This post is a warning directed to all blog readers who dream of buying a finca in Argentina.  You're the ones who have contacted me regarding advice and tips for making your expat journey from home base to South America a smooth and easy transition.  You won't hear the following  from the real estate agents that you encounter in Argentina, or from the charming escribano (notary ) who does the transfer of  title.    

Argentina's labour laws are designed to protect the worker.   When you, as a foreigner landowner, employ a worker to help with irrigation, planting, maintenance, harvesting,  or any other job on the farm, you are responsible for ensuring that the worker is registered with the government and is paid the standard minimum wage.  That monthly wage for labour  includes payment for support of his family (a figure based on the number of children), disability  insurance, one extra month of pay per year,  vacation pay and his funeral.  This is called working in "White."  

Many foreign employers opt for payment of workers in "Black" to avoid the hassle of government registration and the inevitable annual increases that are part of the "White" plan.  Some workers insist on " Black" payment  so that they can continue to collect welfare cheques from the government and be employed at the same time.  

Whether you choose to hire in "White" or in "Black", the outcome is the same:  if there is a labour grievance, if you fire your worker, if your worker quits his job, if you sell your finca, you will owe money to your employee.  It doesn't matter how well you treated your worker, how many times you gave him a bonus, or extra pay for weekend hours.  In addition to fair wages, you may have provided  food from your garden to feed his family, or tools and materials from your garage to fix his roof.  You may have bought a motorcycle or car for your worker, or paid for his dental bills.   None of the merits of your performance as an employer, or the deficits in his performance as a worker or the specific terms of your business relationship make a particle of  difference.   As a foreigner, you owe him, and the law will invariably back him up.

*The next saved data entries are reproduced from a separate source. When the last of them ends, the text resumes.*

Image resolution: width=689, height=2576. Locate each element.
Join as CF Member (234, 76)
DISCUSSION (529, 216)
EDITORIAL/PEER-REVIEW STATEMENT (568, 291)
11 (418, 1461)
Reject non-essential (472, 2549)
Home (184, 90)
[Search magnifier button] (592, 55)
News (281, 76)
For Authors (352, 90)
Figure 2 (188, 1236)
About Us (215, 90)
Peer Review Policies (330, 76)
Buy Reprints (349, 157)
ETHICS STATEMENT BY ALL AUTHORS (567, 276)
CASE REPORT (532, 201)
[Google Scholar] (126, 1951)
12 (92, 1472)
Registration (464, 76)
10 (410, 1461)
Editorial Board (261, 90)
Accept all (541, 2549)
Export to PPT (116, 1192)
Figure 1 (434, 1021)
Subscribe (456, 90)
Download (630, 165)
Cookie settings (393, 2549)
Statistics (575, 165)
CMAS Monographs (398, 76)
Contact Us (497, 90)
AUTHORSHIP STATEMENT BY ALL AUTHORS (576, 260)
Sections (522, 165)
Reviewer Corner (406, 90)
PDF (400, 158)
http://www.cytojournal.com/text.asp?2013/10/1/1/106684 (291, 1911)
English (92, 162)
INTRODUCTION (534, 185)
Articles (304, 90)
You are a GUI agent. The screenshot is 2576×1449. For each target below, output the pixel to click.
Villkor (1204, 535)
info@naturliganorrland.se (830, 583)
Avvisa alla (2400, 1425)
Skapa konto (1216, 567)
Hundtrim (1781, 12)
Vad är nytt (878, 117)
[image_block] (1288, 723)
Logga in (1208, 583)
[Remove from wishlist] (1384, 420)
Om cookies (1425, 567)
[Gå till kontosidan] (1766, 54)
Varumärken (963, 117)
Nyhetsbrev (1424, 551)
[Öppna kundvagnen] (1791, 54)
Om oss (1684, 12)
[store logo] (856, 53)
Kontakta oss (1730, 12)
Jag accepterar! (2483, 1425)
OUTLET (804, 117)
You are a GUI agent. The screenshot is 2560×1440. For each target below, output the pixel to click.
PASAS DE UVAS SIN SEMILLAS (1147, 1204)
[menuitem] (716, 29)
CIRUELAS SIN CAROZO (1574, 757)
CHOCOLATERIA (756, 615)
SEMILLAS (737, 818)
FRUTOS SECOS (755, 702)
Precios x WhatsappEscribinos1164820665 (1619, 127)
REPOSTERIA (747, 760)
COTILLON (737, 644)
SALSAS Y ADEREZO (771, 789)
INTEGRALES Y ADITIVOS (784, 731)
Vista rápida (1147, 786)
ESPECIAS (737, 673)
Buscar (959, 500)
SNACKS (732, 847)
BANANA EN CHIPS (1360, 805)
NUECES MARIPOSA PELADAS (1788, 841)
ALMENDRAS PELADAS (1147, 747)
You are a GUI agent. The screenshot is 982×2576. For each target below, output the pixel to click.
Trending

Workers receive free legal aid in Argentina, and most (even the illiterate ones)  are intimately familiar with the labour laws.   The disgruntled or displaced worker presents his case to a labour lawyer, and a telegram is sent to his employer, demanding payment.  The employer has to respond to the telegram within two days, otherwise the case is moved up to the next level, requiring an appearance in labour court.  You need to hire a lawyer and be prepared for a long drawn-out process of negotiating a settlement payment with your worker.   It's not fair, or logical, but that's how it's done in Argentina.  

The outrage of a foreign employer who has been ripped off by the system prompts nothing more than a shrug from the Argentineans.  One highly-regarded, well-educated notary in San Rafael responded to my cries of injustice with "Well, you had to pay him in the end, but it wasn't really very much, was it?"   To the Argentines,  this is not a moral issue, it's a matter of degree.   Taking crumbs from the foreigner's table is a fact of life and it's a common practice that is legally endorsed.  

So beware, before you sign the escritura to take  ownership of that lush vineyard, plum orchard or olive grove.    Fincas require workers; workers do not come cheap in Argentina;  they will never be your "friends."      Sooner or later, the telegram will come.